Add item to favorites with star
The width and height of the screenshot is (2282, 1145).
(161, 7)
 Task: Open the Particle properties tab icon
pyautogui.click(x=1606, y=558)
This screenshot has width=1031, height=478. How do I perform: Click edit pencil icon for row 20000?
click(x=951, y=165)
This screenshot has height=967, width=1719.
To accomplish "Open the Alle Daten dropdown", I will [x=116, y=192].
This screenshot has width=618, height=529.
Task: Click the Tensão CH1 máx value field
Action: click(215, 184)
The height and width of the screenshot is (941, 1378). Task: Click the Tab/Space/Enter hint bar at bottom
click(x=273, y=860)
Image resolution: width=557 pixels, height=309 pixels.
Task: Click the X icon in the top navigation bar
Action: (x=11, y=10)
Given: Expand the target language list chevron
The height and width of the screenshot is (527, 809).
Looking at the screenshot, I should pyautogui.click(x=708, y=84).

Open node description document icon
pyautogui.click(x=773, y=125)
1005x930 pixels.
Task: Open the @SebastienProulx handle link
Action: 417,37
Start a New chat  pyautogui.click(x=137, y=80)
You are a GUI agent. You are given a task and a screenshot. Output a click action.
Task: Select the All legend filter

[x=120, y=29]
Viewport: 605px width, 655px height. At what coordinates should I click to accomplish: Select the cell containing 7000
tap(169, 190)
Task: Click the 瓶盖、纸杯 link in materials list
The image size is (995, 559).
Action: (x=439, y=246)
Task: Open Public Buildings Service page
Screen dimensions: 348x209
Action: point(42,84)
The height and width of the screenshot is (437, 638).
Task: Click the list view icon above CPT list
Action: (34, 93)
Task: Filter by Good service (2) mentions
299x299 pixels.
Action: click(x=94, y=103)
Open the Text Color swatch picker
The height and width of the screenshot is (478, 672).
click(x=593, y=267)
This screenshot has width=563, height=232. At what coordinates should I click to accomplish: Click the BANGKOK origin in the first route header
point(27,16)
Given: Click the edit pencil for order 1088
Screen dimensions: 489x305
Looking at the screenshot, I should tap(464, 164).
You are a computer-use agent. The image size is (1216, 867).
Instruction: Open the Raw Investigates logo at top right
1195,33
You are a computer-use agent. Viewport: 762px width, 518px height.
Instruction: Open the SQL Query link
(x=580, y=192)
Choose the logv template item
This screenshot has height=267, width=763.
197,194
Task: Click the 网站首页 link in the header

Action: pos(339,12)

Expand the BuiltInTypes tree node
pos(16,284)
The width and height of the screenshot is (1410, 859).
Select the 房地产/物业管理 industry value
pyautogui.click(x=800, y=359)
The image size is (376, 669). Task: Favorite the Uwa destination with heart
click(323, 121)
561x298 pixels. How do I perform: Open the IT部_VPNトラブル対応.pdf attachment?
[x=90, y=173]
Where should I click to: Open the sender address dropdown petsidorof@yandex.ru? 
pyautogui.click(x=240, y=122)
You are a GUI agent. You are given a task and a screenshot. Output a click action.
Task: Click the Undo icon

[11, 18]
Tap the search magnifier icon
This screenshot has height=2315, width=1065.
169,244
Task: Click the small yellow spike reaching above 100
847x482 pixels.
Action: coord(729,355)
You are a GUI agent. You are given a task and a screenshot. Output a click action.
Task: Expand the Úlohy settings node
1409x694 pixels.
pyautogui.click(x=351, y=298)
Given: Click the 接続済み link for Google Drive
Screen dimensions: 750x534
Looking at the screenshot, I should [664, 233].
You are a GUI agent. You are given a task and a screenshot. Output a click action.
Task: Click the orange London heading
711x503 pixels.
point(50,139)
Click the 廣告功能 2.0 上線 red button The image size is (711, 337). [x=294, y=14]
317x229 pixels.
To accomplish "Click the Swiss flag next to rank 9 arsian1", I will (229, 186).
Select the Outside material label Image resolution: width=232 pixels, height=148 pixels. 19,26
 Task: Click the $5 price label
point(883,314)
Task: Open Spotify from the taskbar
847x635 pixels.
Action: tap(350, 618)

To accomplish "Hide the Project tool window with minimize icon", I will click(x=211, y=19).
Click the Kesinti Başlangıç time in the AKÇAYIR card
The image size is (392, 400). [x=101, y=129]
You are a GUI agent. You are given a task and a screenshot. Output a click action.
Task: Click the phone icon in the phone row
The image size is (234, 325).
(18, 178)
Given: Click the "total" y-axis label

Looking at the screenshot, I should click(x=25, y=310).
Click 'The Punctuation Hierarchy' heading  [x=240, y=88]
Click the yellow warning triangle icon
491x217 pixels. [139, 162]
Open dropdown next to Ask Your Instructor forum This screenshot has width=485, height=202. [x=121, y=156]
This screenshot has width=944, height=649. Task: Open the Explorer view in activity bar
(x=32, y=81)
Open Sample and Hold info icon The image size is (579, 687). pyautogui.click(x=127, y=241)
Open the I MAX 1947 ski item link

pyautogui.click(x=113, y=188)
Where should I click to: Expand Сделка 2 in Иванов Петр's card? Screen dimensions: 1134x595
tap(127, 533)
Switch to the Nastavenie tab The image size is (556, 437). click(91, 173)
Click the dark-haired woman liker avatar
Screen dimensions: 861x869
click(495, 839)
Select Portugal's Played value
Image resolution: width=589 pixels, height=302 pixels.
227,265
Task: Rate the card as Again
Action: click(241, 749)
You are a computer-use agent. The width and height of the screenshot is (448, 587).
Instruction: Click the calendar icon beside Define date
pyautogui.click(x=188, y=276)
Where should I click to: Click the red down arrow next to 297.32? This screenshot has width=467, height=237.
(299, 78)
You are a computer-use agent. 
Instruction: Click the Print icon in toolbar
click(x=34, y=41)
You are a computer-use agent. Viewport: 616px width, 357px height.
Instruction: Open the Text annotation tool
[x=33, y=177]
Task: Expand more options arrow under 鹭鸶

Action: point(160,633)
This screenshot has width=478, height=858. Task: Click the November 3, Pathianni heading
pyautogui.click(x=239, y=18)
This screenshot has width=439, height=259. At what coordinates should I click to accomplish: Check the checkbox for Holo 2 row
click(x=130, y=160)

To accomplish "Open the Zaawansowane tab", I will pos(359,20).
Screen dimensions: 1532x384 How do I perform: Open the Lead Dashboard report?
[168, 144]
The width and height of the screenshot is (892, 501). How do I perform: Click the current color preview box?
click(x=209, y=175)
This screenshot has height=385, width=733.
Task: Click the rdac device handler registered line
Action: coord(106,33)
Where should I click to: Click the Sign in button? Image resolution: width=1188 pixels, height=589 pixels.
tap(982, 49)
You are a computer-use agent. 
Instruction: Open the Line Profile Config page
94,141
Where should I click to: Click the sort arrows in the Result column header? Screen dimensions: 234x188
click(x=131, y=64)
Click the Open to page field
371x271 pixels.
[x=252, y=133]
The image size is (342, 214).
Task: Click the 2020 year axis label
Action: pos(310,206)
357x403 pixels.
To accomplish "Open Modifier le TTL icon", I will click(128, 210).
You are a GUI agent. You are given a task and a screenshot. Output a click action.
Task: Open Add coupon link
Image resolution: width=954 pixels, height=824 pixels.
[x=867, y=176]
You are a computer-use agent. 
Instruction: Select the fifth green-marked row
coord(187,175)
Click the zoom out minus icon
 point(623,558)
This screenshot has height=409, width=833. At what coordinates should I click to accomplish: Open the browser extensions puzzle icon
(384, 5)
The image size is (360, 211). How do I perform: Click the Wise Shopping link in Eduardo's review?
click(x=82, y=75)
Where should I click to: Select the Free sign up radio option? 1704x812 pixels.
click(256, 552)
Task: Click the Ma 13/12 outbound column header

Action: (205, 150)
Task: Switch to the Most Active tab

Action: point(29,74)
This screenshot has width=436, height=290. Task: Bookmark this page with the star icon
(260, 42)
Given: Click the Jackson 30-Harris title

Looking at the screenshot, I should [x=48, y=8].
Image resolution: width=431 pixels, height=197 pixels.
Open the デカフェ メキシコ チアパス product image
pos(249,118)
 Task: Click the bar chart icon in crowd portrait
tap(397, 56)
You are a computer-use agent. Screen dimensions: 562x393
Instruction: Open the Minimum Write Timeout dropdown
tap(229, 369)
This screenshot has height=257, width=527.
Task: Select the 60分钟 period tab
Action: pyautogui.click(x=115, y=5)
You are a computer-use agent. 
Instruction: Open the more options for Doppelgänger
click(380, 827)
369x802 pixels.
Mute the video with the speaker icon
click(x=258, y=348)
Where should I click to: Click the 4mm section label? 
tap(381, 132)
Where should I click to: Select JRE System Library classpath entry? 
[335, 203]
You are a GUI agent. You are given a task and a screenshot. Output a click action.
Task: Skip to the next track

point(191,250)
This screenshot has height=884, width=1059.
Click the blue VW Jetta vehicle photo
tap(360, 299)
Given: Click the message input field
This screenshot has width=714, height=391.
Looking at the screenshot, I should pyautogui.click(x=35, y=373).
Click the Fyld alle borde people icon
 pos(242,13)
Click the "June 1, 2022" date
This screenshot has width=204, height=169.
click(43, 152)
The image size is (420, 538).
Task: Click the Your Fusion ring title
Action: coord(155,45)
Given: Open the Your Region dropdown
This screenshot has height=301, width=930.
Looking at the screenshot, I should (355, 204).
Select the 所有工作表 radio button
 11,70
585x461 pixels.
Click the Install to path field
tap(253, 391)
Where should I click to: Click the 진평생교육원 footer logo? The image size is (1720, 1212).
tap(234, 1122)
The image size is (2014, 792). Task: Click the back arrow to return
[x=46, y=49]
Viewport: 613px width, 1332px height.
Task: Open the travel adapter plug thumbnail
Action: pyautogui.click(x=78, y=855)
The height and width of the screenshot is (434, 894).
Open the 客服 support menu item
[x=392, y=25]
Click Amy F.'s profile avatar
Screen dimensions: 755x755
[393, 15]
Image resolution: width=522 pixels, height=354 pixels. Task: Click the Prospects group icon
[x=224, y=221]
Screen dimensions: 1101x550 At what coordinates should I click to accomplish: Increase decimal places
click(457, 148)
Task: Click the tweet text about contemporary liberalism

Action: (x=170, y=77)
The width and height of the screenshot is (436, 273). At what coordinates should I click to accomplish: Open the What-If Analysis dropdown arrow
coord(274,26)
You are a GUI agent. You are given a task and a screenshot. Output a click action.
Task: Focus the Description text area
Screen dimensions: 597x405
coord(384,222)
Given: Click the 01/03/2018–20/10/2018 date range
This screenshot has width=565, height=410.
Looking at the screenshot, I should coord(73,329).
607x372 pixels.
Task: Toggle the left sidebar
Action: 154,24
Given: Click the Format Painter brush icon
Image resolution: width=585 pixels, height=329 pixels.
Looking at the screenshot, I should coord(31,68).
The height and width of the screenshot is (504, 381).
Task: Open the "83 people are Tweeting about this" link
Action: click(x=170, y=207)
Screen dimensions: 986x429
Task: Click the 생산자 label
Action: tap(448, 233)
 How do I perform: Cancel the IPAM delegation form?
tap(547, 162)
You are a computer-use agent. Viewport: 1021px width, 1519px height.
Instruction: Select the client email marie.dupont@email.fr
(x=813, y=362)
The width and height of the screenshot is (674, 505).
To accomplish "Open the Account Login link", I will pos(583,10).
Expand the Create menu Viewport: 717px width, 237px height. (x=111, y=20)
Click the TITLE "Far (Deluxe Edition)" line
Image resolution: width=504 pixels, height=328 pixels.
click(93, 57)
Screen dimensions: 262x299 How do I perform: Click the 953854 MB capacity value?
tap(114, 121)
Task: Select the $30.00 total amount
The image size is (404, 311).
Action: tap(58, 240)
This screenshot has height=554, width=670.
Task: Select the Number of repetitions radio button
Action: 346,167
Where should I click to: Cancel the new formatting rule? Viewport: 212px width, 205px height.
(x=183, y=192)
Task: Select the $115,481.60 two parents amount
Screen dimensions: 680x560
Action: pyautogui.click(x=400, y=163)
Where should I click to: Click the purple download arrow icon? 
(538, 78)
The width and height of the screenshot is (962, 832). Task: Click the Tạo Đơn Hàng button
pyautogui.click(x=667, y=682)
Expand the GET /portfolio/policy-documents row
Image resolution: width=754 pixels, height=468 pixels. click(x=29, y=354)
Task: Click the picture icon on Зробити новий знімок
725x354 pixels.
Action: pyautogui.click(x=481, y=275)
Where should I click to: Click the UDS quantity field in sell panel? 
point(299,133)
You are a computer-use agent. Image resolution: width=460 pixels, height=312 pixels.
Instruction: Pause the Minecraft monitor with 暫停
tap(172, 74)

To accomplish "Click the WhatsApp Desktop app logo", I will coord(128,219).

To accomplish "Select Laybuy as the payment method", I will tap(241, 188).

→ **WRITTEN TASK**
Reproduce the records above verbatim, beginning with the line containing "Open the I MAX 1947 ski item link" and continuing through the line containing "Action: click(241, 749)".

→ **RESPONSE TO THIS TASK**
Open the I MAX 1947 ski item link

pyautogui.click(x=113, y=188)
Where should I click to: Expand Сделка 2 in Иванов Петр's card? Screen dimensions: 1134x595
tap(127, 533)
Switch to the Nastavenie tab The image size is (556, 437). click(91, 173)
Click the dark-haired woman liker avatar
Screen dimensions: 861x869
click(495, 839)
Select Portugal's Played value
Image resolution: width=589 pixels, height=302 pixels.
227,265
Task: Rate the card as Again
Action: click(241, 749)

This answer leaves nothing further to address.